In certain embodiments, a method is provided comprising combining one or more WS-ODSO compounds and an effective amount of an alkaline agent to produce a pH-modified WS-ODSO composition that is an aqueous liquid mixture having a pH that is higher than a pH of the one or more WS-ODSO compounds, a pH-modified WS-ODSO composition. In certain embodiments a pH-modified WS-ODSO composition comprises a deacidified WS-ODSO composition that has an acidic pH that is higher than that of the initial WS-ODSO, wherein reduction in acidity is influenced by the amount of alkaline agent in the composition and wherein the amount of alkaline agent in the composition is less than a molar equivalent of OH⁻ relative to a number of acid sites of the WS-ODSO. In certain embodiments of a deacidified WS-ODSO composition the pH thereof is less than about 5, 6 or 7, for example in the range of about 1-7, 2-7, 3-7, 1-6, 2-6, 3-6, 1-5, 2-5 or 3-5. In certain embodiments a pH-modified WS-ODSO composition comprises a neutralized WS-ODSO composition that is neutral or approximately neutral in pH, wherein the amount of alkaline agent in the composition is approximately a molar equivalent of OH⁻ relative to a number of acid sites of the WS-ODSO. In certain embodiments of a neutralized WS-ODSO composition the pH thereof is in the range of about 6-8, 6.5-7.5, 6.8-7.2, 6.9-7.1 or 7. In certain embodiments a pH-modified WS-ODSO composition comprises a basified WS-ODSO composition that has a basic pH, wherein basicity is influenced by the amount of alkaline agent in the composition and wherein the amount of alkaline agent in the composition is greater than a molar equivalent of OH⁻ relative to a number of acid sites of the WS-ODSO. In certain embodiments of a basified WS-ODSO composition the pH thereof is greater than 7, 8, 9 or 10, for example in the range of about 7.1-14, 7.5-14 or 8-14. In embodiments in which a basified WS-ODSO composition is provided, the quantity of alkaline agent required to basify the WS-ODSO results in water, gas and solid formation, as the transformation of WS-ODSO through deacidification and neutralization.

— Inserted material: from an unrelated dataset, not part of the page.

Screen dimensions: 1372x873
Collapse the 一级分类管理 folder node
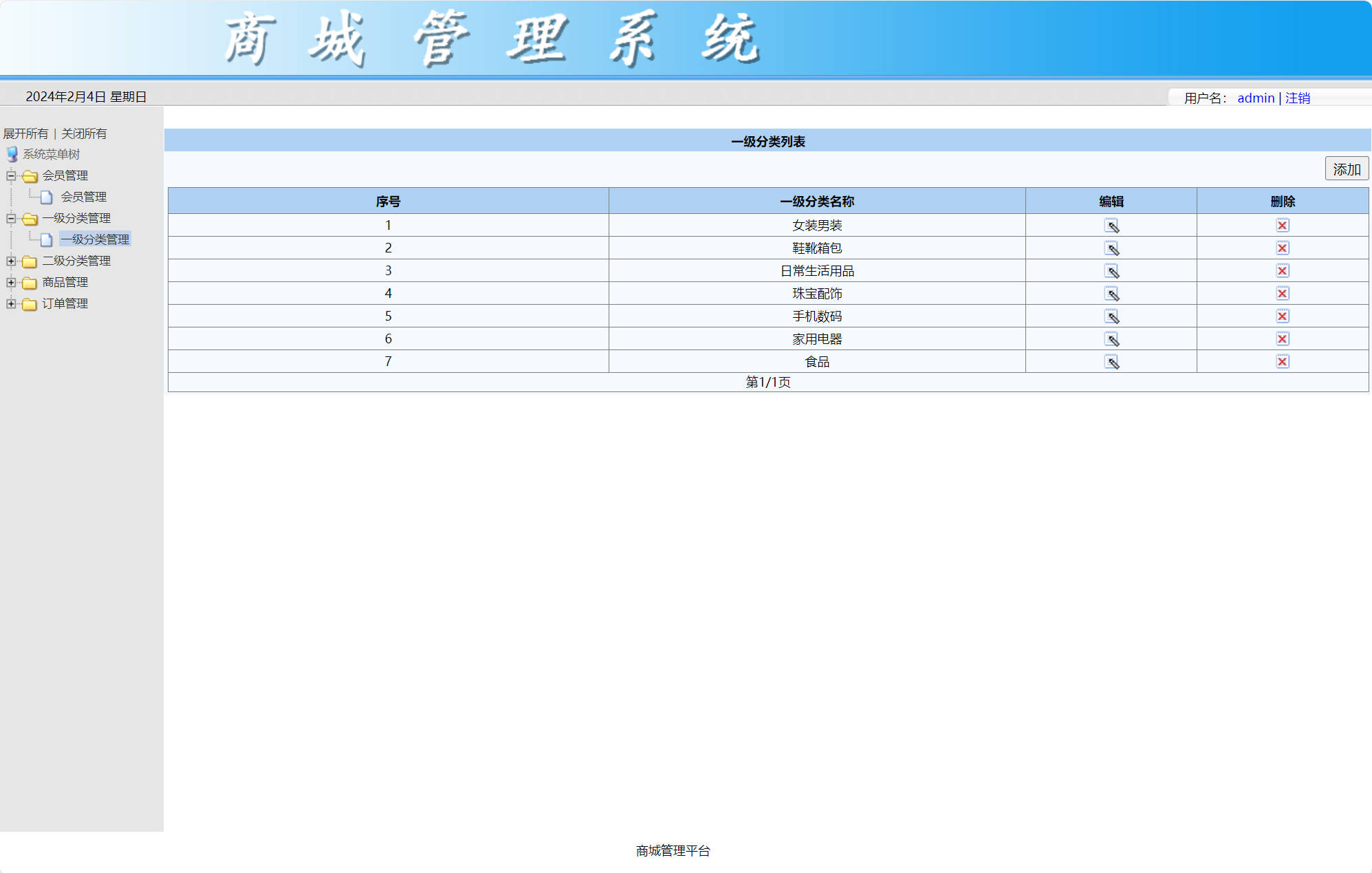point(11,219)
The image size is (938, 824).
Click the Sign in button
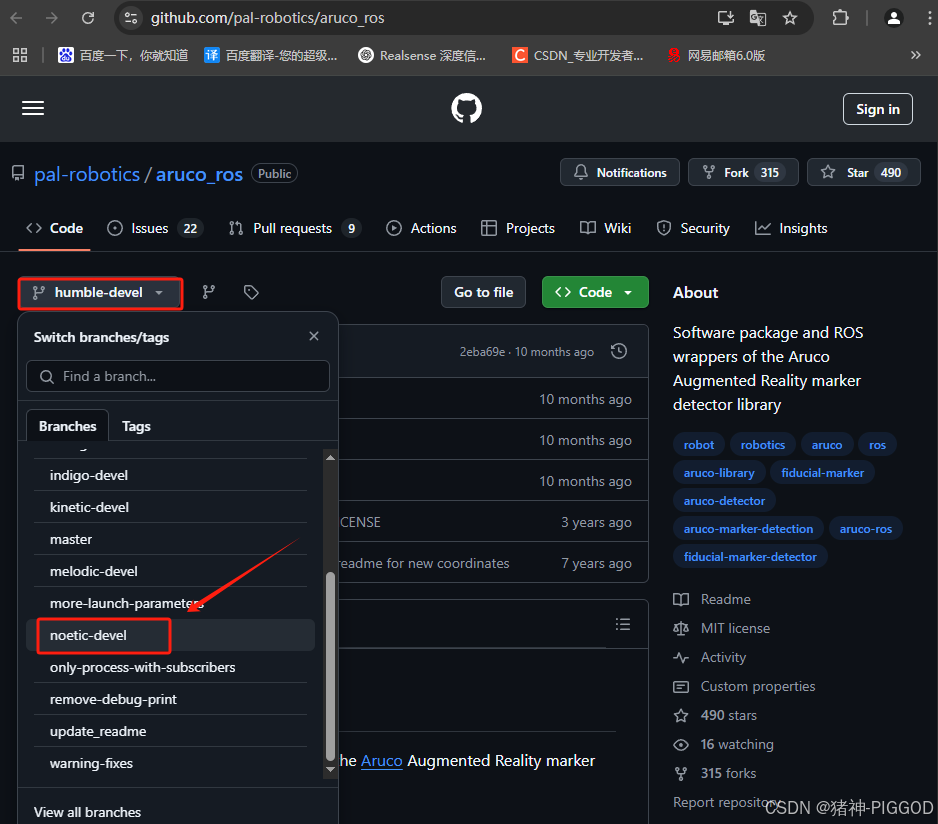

In the herein methods, an alkaline agent is basic and the WS-ODSO is acidic. In certain embodiments of above methods, the alkaline agent has a pH of greater than 7, greater than or equal to about 8, and the one or more WS-ODSO compounds have a pH of less than about 7, less than or equal to about 4 or less than or equal to about 1.

WS-ODSO and alkaline agent are subjected to reaction to provide the aqueous liquid mixture having a pH that is higher than a pH of the one or more WS-ODSO compounds. In certain embodiments WS-ODSO and alkaline agent are subjected to reaction to neutralize or approximately neutralize the acid contribution of the WS-ODSO compounds to pH in the range of about 6-8, 6.5-7.5, 6.8-7.2, 6.9-7.1 or 7. In certain embodiments, the reaction induces in-situ formation of water, for example by acid and base reaction to neutralize both and produce a salt and water. In certain embodiments, the reaction induces gas formation.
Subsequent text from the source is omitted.